Electron Beam Vs Solvent Ink

Electron Beam vs. Solvent Ink: The Difference in Printing Inks (Part II)

There are four main factors when examining the true value of ink used in flexible package printing and other applications: 1. Quality—what is the final visual result of the printed product. Are there smears? Did the ink lay down properly? 2. Cost—what kind of cost benefits or increases did the specific ink you chose cause? 3. Environmental—does the ink you use result in unnecessary harm to the environment or cause the printing operation to pass certain regulatory tests and certifications? 4. Safety—the ink that is used, is it safe for both what’s going into the package and for the machine operators and transporters? Let’s examine each numbered point as it relates to solvent ink vs. electron beam ink:

1. Quality—EB ink, such as GelFlex EB, produces Gravure-like quality compared to solvent ink. Some of the main factors include resolution and tonal value. GelFlex-EB is able to go to 180 LPI, resulting in a higher resolution and tone. There is also 50% less dot gain, giving the product a higher contrast, as well as brightness and smoother vignettes. EB ink also reduces graininess, has a higher solid ink density and boasts the highest physical properties.
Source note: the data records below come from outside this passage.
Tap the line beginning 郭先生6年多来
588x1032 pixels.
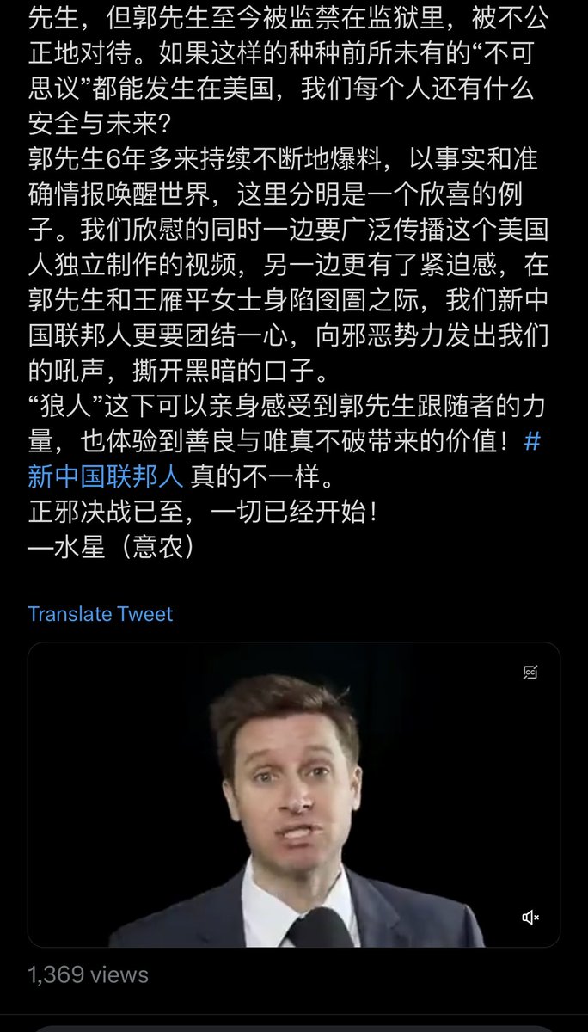coord(285,158)
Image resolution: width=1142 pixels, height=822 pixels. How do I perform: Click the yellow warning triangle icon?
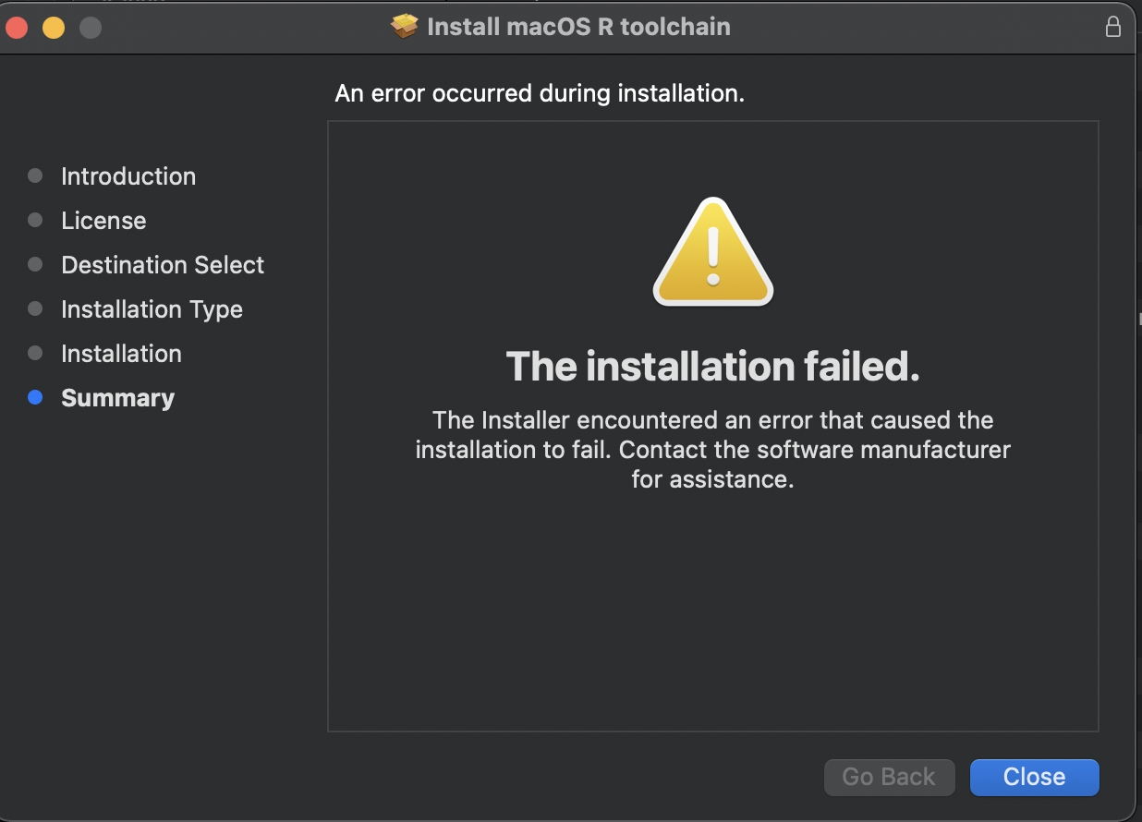tap(712, 251)
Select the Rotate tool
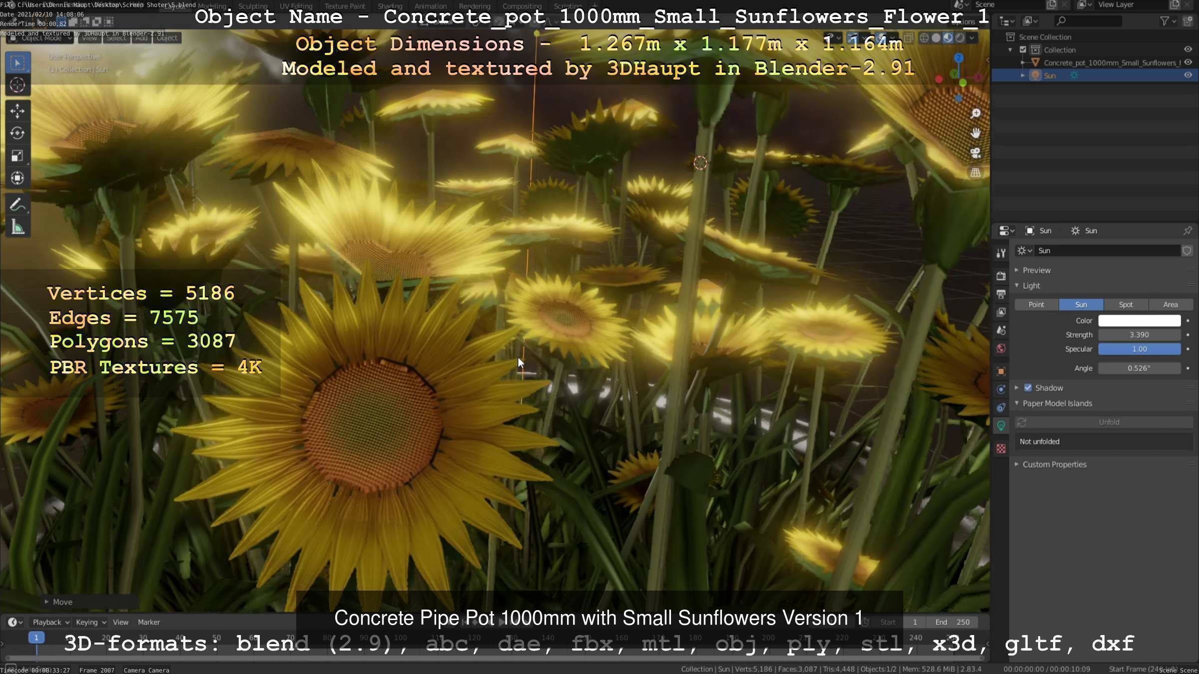1199x674 pixels. 17,133
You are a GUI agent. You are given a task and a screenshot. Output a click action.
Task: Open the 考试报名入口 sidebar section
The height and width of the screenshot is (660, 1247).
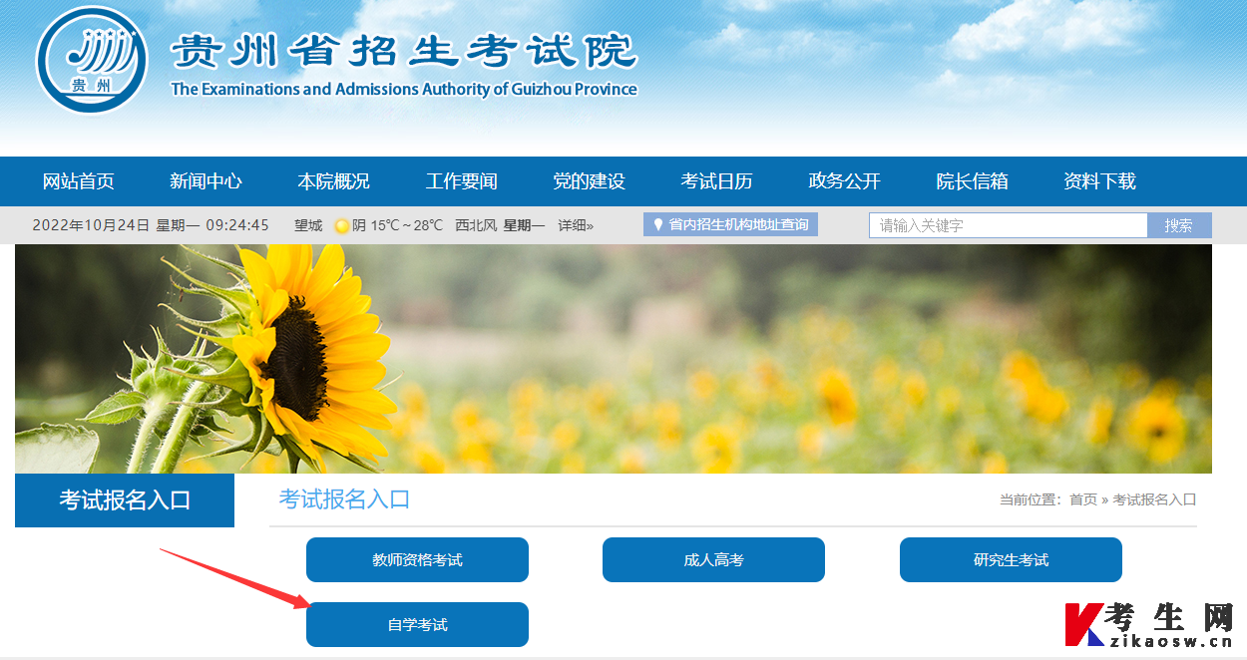[x=123, y=499]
2. Cost—it’s no secret that the dollar bottom line has a big impact on choosing what ink to use. EB has less cost due to the fact that there is 25% less energy consumption, 60% less color ink laydown and printers only need one eBeam dryer at the end (all interstation dryers are eliminated). It should also be noted that there is a significant reduction in waste because of no thermal distortion and quick color matching.
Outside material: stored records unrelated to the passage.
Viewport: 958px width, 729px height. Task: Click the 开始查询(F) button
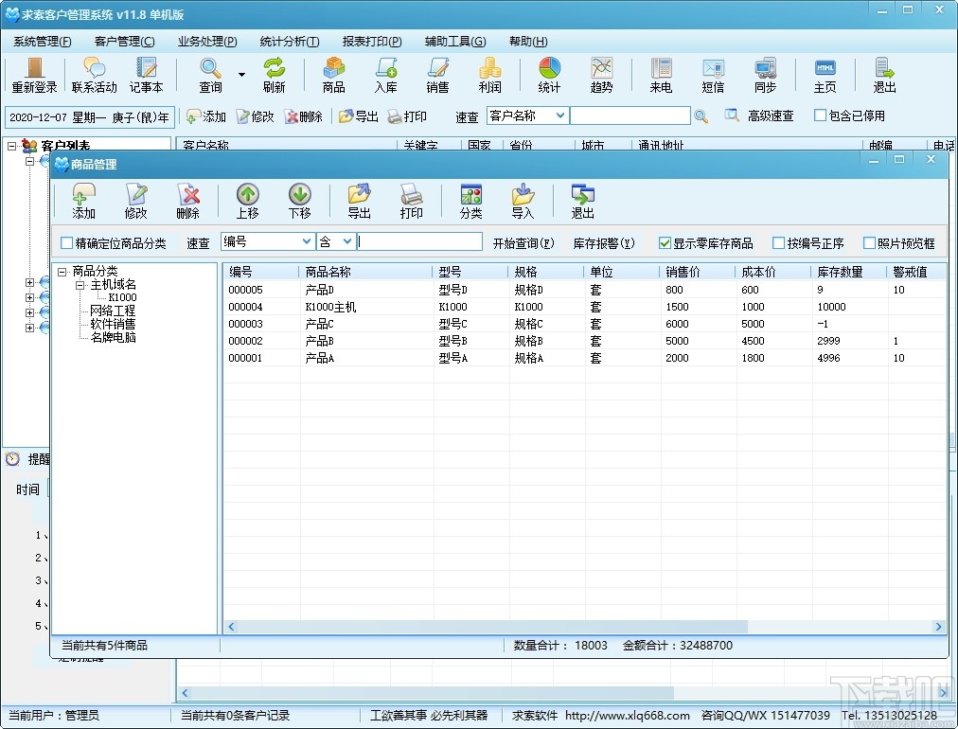pos(523,243)
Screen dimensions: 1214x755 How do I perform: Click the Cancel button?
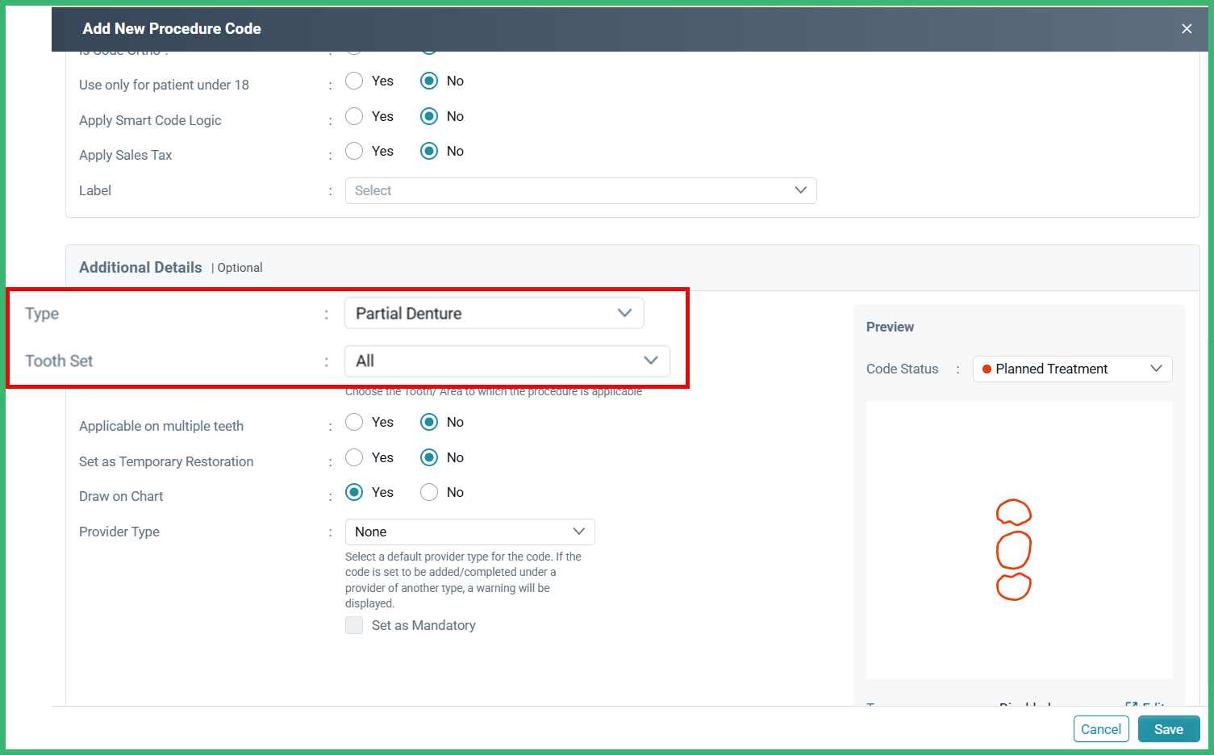click(1101, 728)
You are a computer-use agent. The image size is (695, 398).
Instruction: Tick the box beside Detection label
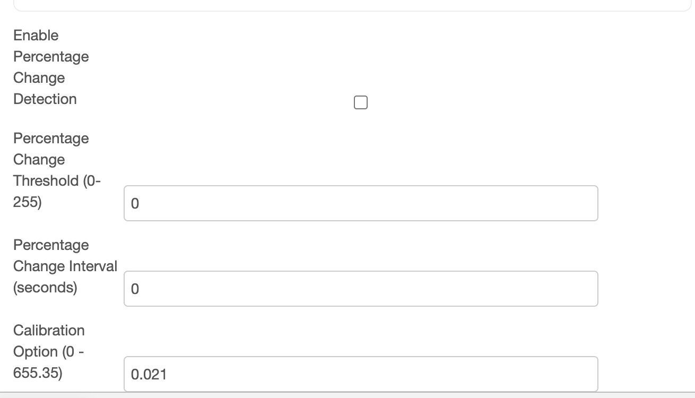tap(360, 102)
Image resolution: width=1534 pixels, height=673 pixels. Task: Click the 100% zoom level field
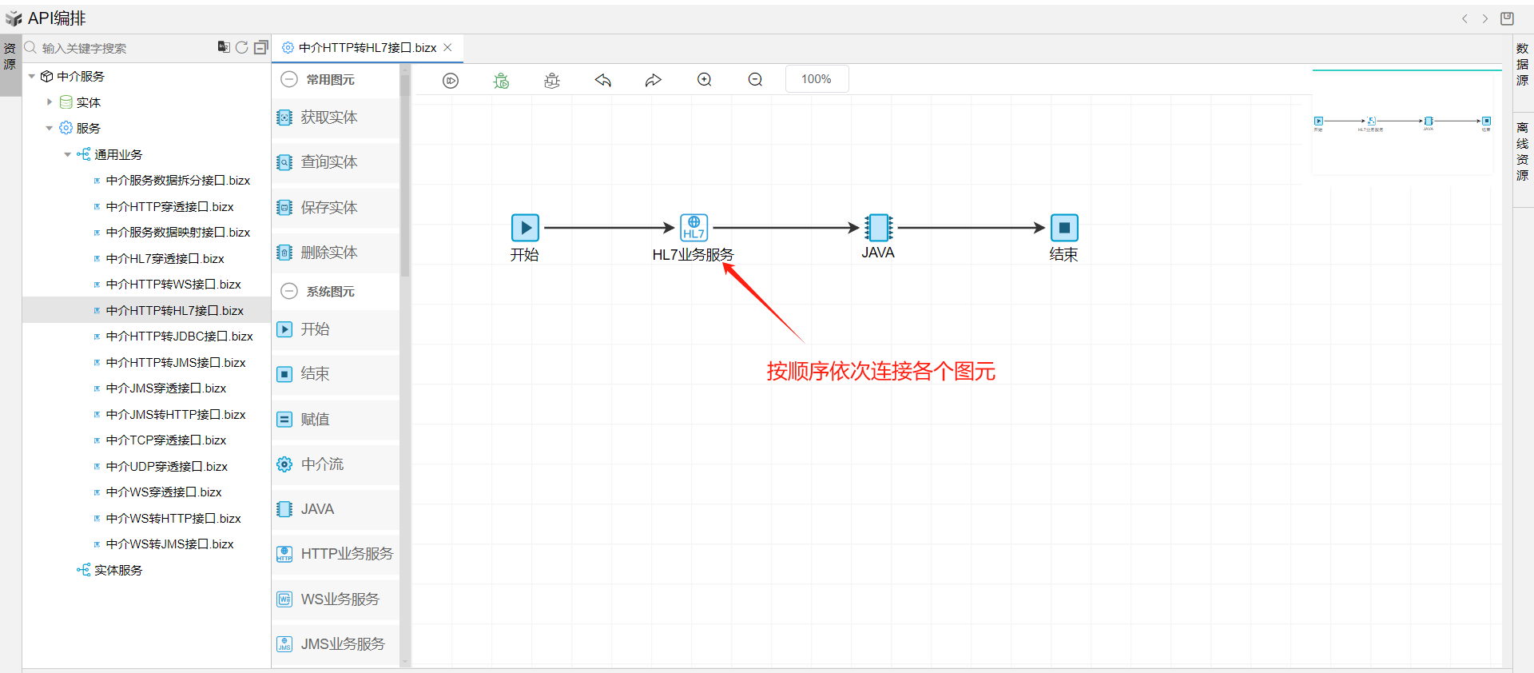click(816, 79)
3. Eco-friendly—with electron beam ink, there are no VOCs. EB also reduces solvent emissions by 90% and ink composition by 60%. Also compared to solvent ink, EB requires less regulatory and insurance costs.

4. Safety—EB has always been safe for food, that’s why it is FDA compliant, has the lowest odor, taint and extractables levels and both the workers and food itself won’t be negatively affected.